### [About this exercise]
Look through the entries that follow and return each line that has the string "calendar".

### [Records supplied]
————————

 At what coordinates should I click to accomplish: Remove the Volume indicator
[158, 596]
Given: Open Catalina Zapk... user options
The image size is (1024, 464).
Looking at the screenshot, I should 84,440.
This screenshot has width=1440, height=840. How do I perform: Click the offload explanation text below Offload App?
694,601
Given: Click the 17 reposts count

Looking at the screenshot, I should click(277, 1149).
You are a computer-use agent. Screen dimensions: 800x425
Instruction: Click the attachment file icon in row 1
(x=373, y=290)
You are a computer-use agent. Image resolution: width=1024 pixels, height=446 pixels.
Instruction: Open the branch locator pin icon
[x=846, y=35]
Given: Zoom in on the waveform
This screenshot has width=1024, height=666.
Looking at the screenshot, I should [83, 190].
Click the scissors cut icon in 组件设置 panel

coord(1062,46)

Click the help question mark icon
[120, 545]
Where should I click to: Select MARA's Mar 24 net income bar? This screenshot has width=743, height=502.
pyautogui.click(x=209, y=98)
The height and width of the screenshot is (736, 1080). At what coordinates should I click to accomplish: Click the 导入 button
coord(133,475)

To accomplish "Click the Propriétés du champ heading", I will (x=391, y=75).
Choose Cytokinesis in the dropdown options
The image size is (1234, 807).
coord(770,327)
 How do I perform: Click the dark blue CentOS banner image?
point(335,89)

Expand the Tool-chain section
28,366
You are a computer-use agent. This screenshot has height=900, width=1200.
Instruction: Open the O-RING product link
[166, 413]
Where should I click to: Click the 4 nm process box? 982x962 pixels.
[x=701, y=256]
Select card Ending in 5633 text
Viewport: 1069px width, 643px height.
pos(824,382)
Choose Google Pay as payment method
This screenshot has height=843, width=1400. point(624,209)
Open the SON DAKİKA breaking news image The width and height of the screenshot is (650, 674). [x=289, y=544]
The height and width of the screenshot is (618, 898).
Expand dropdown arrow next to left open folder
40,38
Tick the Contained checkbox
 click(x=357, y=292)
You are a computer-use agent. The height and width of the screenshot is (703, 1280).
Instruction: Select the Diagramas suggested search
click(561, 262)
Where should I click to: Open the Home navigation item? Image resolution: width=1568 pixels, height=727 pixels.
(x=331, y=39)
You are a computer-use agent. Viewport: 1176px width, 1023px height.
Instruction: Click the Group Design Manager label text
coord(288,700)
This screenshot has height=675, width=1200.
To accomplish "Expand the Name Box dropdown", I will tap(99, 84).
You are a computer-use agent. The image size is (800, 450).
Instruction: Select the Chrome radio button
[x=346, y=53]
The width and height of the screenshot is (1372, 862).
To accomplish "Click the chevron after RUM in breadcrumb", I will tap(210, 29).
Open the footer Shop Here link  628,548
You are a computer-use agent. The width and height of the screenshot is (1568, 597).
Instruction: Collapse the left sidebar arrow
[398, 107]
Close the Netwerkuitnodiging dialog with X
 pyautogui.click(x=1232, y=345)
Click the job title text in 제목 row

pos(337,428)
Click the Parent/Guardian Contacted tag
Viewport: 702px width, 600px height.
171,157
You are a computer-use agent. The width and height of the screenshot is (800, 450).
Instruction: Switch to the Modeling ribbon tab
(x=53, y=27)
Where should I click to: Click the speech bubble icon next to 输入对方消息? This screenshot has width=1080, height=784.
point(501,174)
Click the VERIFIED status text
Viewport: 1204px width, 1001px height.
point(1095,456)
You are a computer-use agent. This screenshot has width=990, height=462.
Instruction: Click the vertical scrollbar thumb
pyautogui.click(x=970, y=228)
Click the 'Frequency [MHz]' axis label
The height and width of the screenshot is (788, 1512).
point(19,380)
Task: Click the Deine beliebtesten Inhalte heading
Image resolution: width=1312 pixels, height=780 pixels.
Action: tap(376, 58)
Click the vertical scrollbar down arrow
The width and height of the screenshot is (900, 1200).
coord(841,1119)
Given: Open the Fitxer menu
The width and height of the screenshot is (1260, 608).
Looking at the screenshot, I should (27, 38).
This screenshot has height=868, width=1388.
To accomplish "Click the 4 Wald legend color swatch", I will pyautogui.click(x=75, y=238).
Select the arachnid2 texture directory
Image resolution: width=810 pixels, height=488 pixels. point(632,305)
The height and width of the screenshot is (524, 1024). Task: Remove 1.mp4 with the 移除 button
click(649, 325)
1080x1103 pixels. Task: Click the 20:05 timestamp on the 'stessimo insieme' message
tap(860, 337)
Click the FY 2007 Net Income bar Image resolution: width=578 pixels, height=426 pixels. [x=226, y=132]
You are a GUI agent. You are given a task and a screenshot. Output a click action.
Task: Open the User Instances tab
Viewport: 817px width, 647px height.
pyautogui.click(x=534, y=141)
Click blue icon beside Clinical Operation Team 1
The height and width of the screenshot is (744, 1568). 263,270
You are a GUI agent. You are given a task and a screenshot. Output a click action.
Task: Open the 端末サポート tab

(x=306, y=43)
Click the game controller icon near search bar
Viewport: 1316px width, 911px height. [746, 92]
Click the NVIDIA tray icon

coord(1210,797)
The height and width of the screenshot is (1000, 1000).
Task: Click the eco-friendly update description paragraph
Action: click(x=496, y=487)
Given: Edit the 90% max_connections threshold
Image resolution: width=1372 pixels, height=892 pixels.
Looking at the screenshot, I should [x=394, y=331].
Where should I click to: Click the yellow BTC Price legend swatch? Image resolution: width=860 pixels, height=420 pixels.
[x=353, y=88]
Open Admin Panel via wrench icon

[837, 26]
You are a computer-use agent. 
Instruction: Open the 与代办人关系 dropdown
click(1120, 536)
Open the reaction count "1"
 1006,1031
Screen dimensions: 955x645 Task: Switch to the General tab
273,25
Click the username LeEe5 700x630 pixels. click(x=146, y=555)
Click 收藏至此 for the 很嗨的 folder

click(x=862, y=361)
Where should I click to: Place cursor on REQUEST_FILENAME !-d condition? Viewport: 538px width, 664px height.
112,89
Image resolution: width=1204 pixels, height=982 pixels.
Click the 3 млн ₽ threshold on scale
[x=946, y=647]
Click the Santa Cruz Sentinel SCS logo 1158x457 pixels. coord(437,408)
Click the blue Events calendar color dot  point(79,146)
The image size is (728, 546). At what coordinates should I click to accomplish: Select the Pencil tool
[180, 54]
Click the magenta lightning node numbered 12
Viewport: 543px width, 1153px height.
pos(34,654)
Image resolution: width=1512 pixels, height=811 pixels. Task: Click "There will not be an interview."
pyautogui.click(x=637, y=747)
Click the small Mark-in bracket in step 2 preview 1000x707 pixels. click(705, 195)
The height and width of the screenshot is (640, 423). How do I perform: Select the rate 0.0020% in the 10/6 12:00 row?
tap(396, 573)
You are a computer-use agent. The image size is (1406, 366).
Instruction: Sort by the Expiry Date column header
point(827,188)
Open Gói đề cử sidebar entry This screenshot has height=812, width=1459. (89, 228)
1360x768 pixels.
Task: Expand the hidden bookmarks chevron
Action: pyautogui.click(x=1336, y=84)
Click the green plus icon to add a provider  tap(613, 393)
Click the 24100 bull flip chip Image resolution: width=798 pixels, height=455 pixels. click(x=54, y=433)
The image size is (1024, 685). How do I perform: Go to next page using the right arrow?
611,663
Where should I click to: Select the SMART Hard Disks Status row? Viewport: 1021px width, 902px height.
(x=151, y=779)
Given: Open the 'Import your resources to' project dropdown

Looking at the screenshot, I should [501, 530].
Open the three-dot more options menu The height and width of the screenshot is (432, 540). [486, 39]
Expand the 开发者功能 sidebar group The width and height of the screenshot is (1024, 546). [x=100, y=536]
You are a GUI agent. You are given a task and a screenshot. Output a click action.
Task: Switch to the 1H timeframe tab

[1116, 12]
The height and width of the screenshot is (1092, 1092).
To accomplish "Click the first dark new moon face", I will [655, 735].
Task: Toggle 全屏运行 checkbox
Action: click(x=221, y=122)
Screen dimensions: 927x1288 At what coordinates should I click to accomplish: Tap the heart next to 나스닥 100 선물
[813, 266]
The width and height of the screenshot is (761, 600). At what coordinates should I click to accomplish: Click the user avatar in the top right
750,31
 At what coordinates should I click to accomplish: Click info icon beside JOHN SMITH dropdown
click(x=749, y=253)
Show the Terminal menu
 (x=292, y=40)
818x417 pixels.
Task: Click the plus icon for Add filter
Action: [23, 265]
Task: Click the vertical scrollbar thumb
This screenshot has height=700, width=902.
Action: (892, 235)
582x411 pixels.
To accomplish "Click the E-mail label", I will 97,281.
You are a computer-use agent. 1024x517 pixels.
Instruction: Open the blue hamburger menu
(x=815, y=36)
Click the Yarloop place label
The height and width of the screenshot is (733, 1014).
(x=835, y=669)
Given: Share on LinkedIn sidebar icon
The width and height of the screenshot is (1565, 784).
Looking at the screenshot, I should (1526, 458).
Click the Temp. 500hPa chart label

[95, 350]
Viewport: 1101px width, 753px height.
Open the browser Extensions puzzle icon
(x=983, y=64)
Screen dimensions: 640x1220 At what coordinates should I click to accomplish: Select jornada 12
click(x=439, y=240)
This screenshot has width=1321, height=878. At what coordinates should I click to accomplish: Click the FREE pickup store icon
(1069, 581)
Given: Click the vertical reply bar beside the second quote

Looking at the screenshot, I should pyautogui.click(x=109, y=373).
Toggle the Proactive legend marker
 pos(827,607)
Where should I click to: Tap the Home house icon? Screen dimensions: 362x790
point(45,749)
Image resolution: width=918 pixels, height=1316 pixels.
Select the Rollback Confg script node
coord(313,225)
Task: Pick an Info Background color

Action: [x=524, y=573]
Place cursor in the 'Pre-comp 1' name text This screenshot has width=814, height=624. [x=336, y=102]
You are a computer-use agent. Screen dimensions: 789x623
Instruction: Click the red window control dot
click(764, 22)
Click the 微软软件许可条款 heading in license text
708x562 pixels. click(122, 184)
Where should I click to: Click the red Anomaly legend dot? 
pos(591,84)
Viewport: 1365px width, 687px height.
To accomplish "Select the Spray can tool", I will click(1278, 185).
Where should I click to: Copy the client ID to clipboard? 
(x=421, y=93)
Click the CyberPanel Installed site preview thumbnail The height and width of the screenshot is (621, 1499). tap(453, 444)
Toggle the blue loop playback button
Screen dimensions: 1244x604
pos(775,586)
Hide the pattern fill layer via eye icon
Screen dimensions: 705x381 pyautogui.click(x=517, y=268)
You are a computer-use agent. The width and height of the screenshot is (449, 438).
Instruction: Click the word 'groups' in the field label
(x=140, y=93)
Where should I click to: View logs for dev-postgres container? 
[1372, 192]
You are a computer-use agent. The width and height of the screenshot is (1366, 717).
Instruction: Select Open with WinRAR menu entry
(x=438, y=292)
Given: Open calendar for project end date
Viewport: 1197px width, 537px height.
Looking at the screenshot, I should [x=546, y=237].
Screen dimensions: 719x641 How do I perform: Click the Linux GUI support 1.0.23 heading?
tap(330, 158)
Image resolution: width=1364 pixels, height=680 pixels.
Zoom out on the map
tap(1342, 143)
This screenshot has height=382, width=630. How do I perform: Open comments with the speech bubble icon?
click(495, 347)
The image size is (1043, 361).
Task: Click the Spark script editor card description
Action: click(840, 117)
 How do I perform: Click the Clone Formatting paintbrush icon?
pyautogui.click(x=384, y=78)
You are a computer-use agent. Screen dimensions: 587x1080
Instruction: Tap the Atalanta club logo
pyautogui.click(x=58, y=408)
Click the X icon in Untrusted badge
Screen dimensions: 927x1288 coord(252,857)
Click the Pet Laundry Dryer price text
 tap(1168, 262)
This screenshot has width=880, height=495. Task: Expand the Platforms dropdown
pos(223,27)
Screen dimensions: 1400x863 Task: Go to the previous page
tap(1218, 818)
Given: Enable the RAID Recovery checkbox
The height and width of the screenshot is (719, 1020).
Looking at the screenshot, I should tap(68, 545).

————————

### [Task solution]
Click the blue Events calendar color dot  point(79,146)
Given: Open calendar for project end date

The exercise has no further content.